The Financial Crisis Inquiry Commission: This could have been, should have been, a worthy successor to the 1930s Pecora Commission, exposing the real problems on Wall Street. Instead, it seems as if the Republican members of the panel appointed to study the 2008 near apocalypse voted against including the very phrase “Wall Street” in its final report. In that context, perhaps any last-ditch gift aimed at boosting the credibility of the FCIC will be utterly pointless. Nonetheless, while it may be too late for any gift to be effective at helping to generate a coherent report, perhaps a life preserver would be useful to ensure that all the rival perspectives at least get a full and balanced hearing when the report emerges.

The Federal Reserve: In the spirit of lost causes…the Fed’s cheap money policies in the run-up to the crisis certainly made it possible for Wall Street to run amok. If Ben Bernanke has his way, quantitative easing will help U.S. policymakers export future asset bubbles to countries like China. But just in case that doesn’t work, or policies change, we think the Fed could use both a financial bubble detector and a giant, gold-plated pin (used to puncture the former). Oh, yes, and the willpower to use both in an era when the Fed’s actions or inactions are being scrutinized by Ron Paul.

And now for some individuals in need of some Christmas cheer:

Nouriel Roubini and Simon Johnson: Both economists seem very depressed by the outlook for the economy and the inadequacy of the financial reform proposals made to date. Given that neither is likely to be any more satisfied with what comes next, we prescribe a yearlong course of Prozac. Perhaps it will keep them from plunging into a permanent depressive state.

Alan Greenspan: Like the Energizer bunny, he keeps going and going and…. Isn’t it about time the former Fed head relinquished punditry in favor of a hobby? We don’t see him getting very excited about stamps or vintage automobiles, but what about a starter kit for coin collectors?

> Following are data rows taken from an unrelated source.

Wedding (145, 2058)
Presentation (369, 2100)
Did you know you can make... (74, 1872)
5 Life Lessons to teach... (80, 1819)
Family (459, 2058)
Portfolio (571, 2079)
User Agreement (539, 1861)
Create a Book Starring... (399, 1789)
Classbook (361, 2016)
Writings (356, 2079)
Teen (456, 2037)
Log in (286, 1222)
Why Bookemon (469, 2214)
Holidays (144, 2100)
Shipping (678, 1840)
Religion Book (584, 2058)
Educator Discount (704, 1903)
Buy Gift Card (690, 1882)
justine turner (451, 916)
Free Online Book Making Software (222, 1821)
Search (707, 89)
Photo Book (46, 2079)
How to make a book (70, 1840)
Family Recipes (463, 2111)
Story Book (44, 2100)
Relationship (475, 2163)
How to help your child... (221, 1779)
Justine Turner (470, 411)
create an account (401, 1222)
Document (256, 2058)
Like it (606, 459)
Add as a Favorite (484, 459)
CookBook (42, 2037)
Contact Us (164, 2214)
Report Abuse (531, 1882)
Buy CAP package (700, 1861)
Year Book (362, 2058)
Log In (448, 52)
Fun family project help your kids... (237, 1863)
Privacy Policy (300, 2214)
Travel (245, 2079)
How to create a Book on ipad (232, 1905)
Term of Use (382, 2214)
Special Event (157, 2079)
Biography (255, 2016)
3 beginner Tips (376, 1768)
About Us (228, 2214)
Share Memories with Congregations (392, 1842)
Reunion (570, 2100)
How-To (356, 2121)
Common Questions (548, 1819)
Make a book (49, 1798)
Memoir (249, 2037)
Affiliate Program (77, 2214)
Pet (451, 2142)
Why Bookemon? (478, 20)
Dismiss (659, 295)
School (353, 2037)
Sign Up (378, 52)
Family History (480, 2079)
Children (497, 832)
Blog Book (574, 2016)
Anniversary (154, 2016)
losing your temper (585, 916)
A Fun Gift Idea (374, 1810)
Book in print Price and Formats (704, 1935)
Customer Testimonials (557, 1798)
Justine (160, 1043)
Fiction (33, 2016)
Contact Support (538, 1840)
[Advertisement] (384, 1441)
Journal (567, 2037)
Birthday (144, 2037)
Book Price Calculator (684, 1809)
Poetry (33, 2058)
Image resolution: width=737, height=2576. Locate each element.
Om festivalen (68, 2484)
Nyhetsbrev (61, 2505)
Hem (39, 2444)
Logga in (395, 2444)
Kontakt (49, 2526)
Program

Christopher Dodd: He is leaving Washington, opening up an exciting new world of possibilities—financially lucrative ones—ranging from consulting to lobbying. We think he’ll need a new and much larger wallet to hold all those greenbacks he’ll be raking in.

In fact, the only Wall Street figure for whom we can’t seem to come up with a single gift idea is Jamie Dimon. The JPMorgan Chase CEO has cash, credibility, confidence (lots of it), and clout. He commands respect from the hoi polloi, rather than the distaste or dislike most of his peers seem to attract. Like Goldman Sachs, his bank survived the cataclysm; unlike Goldman Sachs, its success has attracted admirers rather than critics. Since he has compared financial crises to gargantuan hurricanes, perhaps the only possible gift for the man who has everything is an unsinkable lifeboat, just in case the good ship JPMorgan Chase founders.